This is a good point, I'm not sure about how others do it, but in Office 365 we 
compare the 5322.From domain against the domain that was used to authenticate 
SPF. That's the 5321.MailFrom unless it is <>, in which case we use the 
HELO/EHLO domain. That would allow a DMARC pass in the absence of a DKIM 
signature.

-- Terry

-----Original Message-----
From: dmarc-discuss [mailto:dmarc-discuss-boun...@dmarc.org] On Behalf Of 
Sistemisti Posta via dmarc-discuss
Sent: Monday, May 9, 2016 3:38 AM
To: dmarc-discuss@dmarc.org
Subject: [dmarc-discuss] DMARC and null path

Hello DMARC users,

   because I'm new in DMARC world I'm trying to understand some details 
before to start with policy implementation.

A detail I would understand is related to mails with null path, or null 
sender address, typically sent by Delivery Status Notifications.

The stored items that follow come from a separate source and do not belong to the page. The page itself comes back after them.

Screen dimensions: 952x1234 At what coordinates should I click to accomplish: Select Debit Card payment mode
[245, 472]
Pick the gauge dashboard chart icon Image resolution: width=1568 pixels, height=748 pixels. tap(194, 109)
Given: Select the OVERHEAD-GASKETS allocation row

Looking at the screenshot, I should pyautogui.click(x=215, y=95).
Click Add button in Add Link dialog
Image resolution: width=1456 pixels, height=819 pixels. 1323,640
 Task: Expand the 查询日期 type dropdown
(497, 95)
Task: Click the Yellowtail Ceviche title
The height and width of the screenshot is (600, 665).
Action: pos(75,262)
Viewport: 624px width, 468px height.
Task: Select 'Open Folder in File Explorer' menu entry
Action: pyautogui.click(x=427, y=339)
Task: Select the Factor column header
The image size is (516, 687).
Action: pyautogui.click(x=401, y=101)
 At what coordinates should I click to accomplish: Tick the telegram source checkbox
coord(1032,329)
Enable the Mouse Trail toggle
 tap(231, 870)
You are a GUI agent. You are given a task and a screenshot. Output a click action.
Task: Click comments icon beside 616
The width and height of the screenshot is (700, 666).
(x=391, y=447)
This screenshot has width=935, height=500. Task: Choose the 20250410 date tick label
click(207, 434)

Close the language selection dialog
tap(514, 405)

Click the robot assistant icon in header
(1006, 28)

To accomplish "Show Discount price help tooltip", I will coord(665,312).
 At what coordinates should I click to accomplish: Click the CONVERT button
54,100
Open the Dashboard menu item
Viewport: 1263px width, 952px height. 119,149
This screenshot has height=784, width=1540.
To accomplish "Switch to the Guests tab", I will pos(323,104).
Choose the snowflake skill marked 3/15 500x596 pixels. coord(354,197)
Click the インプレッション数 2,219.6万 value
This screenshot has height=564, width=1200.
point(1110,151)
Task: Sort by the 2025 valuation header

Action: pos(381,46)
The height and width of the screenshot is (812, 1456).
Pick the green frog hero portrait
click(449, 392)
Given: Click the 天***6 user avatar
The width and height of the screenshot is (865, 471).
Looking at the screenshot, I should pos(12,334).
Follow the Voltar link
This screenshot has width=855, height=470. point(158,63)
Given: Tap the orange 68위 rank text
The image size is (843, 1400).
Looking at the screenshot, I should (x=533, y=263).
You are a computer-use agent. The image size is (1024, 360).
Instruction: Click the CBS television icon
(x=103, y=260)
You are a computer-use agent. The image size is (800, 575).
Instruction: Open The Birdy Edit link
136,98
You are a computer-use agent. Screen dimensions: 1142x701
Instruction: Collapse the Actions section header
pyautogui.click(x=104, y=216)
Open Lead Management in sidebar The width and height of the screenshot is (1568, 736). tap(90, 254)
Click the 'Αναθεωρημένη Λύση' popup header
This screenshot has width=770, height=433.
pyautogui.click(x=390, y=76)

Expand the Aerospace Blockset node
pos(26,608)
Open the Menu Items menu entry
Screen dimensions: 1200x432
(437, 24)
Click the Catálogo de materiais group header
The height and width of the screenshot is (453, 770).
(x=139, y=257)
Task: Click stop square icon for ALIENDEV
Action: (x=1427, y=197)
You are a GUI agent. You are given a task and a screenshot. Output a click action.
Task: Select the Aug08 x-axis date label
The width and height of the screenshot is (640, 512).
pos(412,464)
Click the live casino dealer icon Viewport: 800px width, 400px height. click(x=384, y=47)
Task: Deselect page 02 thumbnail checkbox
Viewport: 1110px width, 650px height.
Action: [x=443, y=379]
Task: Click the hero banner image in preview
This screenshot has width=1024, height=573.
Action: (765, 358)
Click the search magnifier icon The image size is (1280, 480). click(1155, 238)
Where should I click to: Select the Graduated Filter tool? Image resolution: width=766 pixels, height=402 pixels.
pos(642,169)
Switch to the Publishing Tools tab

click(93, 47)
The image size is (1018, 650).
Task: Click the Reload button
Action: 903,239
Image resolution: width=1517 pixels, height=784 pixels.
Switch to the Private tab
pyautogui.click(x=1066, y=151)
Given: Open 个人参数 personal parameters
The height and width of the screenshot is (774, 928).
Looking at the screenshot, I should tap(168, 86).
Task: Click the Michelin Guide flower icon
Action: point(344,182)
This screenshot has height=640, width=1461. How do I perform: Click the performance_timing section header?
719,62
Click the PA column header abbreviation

It seems that the only way to pass DMARC with null path is to DKIM sign 
the mails. Is it true?

I ask this because RFC7489 says that exists a condition when DMARC 
considers the null path:

"Note that the RFC5321.HELO identity is not typically used in the
    context of DMARC (except when required to "fake" an otherwise null
    reverse-path)"

And:

"DMARC uses the result of SPF authentication of the MAIL FROM identity. 
Section 2.4 of [SPF] describes MAIL FROM processing for cases in which 
the MAIL command has a null path."

RFC4408 says accordingly:

'When the reverse-path is null, this document defines the "MAIL FROM" 
identity to be the mailbox composed of the localpart "postmaster" and 
the "HELO" identity (which may or may not have been checked separately 
before).'

So if a mail with null path and HELO domain equal to RFC5322.From passes 
the SPF check, why should DMARC fail?

See at this live example:

libero.it descriptive text "v=spf1 ip4:212.48.25.128/25 
ip4:212.48.14.160/27 include:srs.bis.na.blackberry.com 
include:srs.bis.eu.blackberry.com include:srs.bis.ap.blackberry.com 
include:mail.zendesk.com -all"
_dmarc.libero.it descriptive text "v=DMARC1\; p=quarantine\; ...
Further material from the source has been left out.